Everyone knows protein is essential to building muscle, but you don’t always have the time to cook a meal every night or the money to constantly buy fresh meat from the butcher. If you’re having trouble fitting a protein-packed meal plan into your daily routine of working and working out, here are some nutrition-saving tips to make sure you’re getting all you need to make sure your gym gains aren’t going to waste with the wrong fuel.
The annual fee (usually 50 bucks or less) is well worth the savings you’ll accrue by regularly shopping at a discount warehouse. You’ll find almost all the foods on your menu at a club store, simplifying your weekly shopping trip.
Whether you shop at a discount-style store or a regular grocery store, you can often save as much as 50 percent by buying in bulk—boned chicken breast, lean cuts of beef or even pork—buy large discounted packages. Divide them into individual portions. Freeze most of them (make certain they’re properly wrapped so they don’t spoil or get freezer burn), and put those that you’ll be using within a day or two in the refrigerator.
Cheese, nuts, and egg yolks are great high-protein foods (and nuts and cheese, if properly stored, also stay fresh for a long time). They contain fats, making them satisfying snacks to curb junk-food or carb cravings. Reduced-fat cheese is probably the best option, but don’t fear the real thing, either. Great snack choices include boiled eggs, almonds, pistachios, walnuts, cashews, mixed nuts, cottage cheese, and white cheeses, such as mozzarella and Swiss.
Milk usually stays fresh for a week or two after purchase. For those times when you don’t even have what it takes to mix up a protein shake, you can just pull milk out of the refrigerator. Consume 32 ounces, and you get 36 grams of protein with about 360 calories. To boost your recovery and anabolic drive, add fat-free or low-fat milk to your protein shake for an infusion of carbs.
Doing most of your food prep once a week provides a solution to one of the most difficult bodybuilding-nutrition issues: time management. Devote a couple of hours to cooking once a week, and the rest of the week you will be able to make bodybuilding meals in a modicum of time. The goal is to prepare as much food as you can without spending all your time in the kitchen.
Move meat from the freezer to the refrigerator a day before it will be cooked. It takes longer to defrost meat this way, but it will add storage life after it’s been cooked (and help you avoid food poisoning). Put only as much meat in the refrigerator as you plan to cook the next day.
Once you’ve cooked several portions of meat, package it so it’s safe and convenient to eat. Place servings into individual containers that are safe to use in a microwave oven. (Some plastic containers are not microwavable and should be avoided.) As an alternative, place what you’ve cooked into one large container and parcel out your meals on a daily basis (cooked meat should safely last in a fridge for three or four days).

◆ To do ◆
Reproduce the passage of the protein meal-planning tips starting with "The annual fee" and going on through "in the refrigerator.".

[Items listed in a dataset]
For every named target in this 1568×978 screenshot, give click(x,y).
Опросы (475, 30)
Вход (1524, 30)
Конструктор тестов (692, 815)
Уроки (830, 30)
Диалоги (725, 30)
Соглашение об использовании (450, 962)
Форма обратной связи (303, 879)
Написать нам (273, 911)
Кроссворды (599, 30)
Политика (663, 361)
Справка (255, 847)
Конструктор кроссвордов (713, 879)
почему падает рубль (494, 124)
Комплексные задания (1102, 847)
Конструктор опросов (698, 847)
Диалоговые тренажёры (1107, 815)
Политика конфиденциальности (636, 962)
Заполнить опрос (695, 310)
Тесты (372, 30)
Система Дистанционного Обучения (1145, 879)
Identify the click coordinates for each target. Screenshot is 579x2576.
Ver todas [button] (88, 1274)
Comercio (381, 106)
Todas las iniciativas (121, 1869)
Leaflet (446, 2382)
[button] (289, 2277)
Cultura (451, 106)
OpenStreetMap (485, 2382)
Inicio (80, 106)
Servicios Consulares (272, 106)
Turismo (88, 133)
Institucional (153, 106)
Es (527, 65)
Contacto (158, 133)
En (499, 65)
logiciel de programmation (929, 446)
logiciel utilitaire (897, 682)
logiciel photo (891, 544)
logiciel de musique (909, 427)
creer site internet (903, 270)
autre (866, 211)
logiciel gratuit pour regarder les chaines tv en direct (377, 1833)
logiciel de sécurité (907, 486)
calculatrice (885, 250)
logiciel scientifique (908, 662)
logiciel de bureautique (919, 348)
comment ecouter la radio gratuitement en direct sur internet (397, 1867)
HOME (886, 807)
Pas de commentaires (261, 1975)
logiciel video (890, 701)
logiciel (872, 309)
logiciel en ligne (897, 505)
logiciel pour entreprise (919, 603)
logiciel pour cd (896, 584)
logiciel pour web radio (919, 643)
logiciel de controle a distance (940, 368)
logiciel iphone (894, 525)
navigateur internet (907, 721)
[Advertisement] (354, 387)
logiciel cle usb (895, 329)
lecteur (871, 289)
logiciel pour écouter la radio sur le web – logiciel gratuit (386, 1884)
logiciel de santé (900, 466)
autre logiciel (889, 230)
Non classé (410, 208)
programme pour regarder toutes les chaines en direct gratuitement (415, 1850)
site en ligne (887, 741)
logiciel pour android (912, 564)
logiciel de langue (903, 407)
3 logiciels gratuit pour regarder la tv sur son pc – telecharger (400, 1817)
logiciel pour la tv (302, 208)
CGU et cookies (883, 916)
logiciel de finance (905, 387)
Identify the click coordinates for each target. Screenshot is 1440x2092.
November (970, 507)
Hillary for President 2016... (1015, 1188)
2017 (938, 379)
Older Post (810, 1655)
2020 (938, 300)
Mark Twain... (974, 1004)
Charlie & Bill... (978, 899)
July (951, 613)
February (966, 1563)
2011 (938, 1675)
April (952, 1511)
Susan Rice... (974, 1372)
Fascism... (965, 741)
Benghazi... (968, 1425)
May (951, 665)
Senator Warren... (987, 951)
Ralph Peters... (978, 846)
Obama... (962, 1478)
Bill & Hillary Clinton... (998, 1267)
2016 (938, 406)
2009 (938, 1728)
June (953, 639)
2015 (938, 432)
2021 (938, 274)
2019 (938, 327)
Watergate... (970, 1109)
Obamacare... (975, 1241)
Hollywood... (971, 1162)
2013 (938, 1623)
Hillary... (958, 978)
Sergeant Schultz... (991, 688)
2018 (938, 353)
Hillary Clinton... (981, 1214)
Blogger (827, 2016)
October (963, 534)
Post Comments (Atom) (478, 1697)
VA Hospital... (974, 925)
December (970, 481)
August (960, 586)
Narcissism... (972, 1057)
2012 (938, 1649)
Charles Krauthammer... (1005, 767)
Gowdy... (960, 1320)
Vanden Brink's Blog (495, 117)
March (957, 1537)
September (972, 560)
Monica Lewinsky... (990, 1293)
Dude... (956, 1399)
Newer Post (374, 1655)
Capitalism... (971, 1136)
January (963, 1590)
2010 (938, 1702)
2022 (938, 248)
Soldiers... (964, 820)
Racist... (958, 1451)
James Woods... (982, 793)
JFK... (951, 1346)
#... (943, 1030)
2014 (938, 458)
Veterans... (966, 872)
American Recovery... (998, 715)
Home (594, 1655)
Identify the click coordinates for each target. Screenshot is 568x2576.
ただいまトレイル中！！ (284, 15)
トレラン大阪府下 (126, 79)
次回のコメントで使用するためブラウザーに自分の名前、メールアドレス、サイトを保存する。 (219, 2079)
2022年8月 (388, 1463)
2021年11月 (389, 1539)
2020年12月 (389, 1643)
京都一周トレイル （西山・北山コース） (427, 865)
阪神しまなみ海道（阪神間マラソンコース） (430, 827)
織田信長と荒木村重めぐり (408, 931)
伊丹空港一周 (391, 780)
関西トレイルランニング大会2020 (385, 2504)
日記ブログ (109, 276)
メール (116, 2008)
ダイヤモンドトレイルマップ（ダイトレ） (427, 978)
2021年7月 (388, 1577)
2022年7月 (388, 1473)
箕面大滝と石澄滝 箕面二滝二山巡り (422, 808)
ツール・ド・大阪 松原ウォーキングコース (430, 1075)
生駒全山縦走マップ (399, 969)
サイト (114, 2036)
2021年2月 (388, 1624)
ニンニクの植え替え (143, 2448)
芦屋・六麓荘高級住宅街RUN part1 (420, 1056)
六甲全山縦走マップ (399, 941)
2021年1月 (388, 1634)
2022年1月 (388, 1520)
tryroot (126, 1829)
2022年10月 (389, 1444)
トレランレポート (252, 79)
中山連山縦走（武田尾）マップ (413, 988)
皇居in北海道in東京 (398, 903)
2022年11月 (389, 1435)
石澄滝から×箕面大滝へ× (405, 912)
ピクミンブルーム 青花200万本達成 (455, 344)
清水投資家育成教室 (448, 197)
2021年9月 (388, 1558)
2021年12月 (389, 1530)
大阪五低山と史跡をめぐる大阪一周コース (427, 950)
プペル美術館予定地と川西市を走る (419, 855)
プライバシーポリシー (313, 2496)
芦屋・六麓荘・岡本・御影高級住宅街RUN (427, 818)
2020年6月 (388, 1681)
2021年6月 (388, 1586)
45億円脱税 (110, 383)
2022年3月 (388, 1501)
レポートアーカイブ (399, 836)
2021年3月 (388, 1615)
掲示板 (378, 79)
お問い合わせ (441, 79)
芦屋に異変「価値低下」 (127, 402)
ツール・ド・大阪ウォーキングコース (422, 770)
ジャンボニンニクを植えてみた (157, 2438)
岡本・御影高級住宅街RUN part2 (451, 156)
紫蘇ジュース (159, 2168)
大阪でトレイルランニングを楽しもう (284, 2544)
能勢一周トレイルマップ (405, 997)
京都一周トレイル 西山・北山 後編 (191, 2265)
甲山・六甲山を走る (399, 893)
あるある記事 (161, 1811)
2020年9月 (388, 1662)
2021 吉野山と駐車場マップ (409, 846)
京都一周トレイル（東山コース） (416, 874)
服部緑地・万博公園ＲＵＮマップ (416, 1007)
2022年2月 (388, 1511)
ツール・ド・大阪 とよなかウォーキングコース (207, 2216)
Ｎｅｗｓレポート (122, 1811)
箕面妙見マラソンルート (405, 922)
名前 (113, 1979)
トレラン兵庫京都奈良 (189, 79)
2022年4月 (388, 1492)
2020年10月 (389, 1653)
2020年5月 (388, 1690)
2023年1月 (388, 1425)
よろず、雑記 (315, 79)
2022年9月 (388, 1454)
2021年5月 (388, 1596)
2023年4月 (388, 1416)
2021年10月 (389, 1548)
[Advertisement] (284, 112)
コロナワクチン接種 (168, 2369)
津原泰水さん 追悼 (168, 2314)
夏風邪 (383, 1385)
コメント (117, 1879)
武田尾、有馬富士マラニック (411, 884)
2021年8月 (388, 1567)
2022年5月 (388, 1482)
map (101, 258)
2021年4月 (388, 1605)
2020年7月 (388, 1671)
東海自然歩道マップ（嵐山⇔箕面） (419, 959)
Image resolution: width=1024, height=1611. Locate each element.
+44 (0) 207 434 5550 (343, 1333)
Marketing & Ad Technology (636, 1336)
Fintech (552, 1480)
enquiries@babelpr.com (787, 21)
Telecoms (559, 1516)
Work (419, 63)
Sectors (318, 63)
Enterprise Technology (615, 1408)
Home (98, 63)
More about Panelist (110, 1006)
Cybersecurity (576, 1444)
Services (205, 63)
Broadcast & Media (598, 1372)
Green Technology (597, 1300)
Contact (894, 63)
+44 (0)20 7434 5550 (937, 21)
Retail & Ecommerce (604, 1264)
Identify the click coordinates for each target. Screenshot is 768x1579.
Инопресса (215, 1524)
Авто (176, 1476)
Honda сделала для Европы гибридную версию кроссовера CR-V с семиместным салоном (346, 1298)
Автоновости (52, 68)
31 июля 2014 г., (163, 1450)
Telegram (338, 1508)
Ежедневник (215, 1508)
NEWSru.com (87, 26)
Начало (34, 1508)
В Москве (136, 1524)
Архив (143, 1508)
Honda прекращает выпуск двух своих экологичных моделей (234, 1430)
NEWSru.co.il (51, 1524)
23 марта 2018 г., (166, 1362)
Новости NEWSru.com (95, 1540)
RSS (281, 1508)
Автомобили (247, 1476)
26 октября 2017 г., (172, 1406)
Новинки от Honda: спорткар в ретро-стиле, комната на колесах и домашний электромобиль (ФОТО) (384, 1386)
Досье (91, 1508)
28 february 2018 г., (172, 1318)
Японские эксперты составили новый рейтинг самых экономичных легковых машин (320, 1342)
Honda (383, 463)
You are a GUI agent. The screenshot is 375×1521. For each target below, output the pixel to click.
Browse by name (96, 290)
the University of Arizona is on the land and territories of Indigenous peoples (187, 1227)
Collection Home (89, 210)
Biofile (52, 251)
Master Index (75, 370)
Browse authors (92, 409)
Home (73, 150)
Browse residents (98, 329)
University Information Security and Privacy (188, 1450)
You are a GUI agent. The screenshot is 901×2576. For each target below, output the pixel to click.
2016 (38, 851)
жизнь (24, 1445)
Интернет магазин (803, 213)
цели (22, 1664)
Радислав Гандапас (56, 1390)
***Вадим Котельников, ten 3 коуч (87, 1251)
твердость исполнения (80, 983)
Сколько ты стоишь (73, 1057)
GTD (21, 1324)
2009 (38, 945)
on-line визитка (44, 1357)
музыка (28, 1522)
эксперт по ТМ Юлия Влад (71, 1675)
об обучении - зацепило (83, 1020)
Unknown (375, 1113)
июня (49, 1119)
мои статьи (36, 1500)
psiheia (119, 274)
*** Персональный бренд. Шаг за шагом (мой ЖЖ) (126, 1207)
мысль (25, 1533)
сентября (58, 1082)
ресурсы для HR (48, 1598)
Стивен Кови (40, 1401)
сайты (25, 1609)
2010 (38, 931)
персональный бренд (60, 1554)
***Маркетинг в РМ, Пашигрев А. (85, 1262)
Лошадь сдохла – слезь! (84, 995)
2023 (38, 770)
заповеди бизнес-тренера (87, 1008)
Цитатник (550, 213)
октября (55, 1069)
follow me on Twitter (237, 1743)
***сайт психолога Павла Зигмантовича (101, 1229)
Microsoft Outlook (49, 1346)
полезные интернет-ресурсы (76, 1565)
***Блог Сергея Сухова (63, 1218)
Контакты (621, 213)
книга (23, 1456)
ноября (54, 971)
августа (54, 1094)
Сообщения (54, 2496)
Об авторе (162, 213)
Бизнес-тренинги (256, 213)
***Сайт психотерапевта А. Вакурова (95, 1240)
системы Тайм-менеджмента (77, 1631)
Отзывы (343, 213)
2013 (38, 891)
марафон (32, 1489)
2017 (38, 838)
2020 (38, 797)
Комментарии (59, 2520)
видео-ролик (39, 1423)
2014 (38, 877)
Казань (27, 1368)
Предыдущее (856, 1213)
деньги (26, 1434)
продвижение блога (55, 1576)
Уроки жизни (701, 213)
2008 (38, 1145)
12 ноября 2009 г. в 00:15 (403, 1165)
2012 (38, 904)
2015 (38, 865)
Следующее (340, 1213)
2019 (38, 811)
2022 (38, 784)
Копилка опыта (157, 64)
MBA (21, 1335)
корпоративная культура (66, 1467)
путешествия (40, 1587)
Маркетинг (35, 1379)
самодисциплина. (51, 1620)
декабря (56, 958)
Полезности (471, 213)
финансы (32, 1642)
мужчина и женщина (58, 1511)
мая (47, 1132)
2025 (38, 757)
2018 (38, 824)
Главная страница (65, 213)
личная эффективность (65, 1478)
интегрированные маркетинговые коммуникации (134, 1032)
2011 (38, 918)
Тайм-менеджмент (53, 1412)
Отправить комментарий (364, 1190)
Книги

◆ Output below ◆
The annual fee (usually 50 bucks or less) is well worth the savings you’ll accrue by regularly shopping at a discount warehouse. You’ll find almost all the foods on your menu at a club store, simplifying your weekly shopping trip.
Whether you shop at a discount-style store or a regular grocery store, you can often save as much as 50 percent by buying in bulk—boned chicken breast, lean cuts of beef or even pork—buy large discounted packages. Divide them into individual portions. Freeze most of them (make certain they’re properly wrapped so they don’t spoil or get freezer burn), and put those that you’ll be using within a day or two in the refrigerator.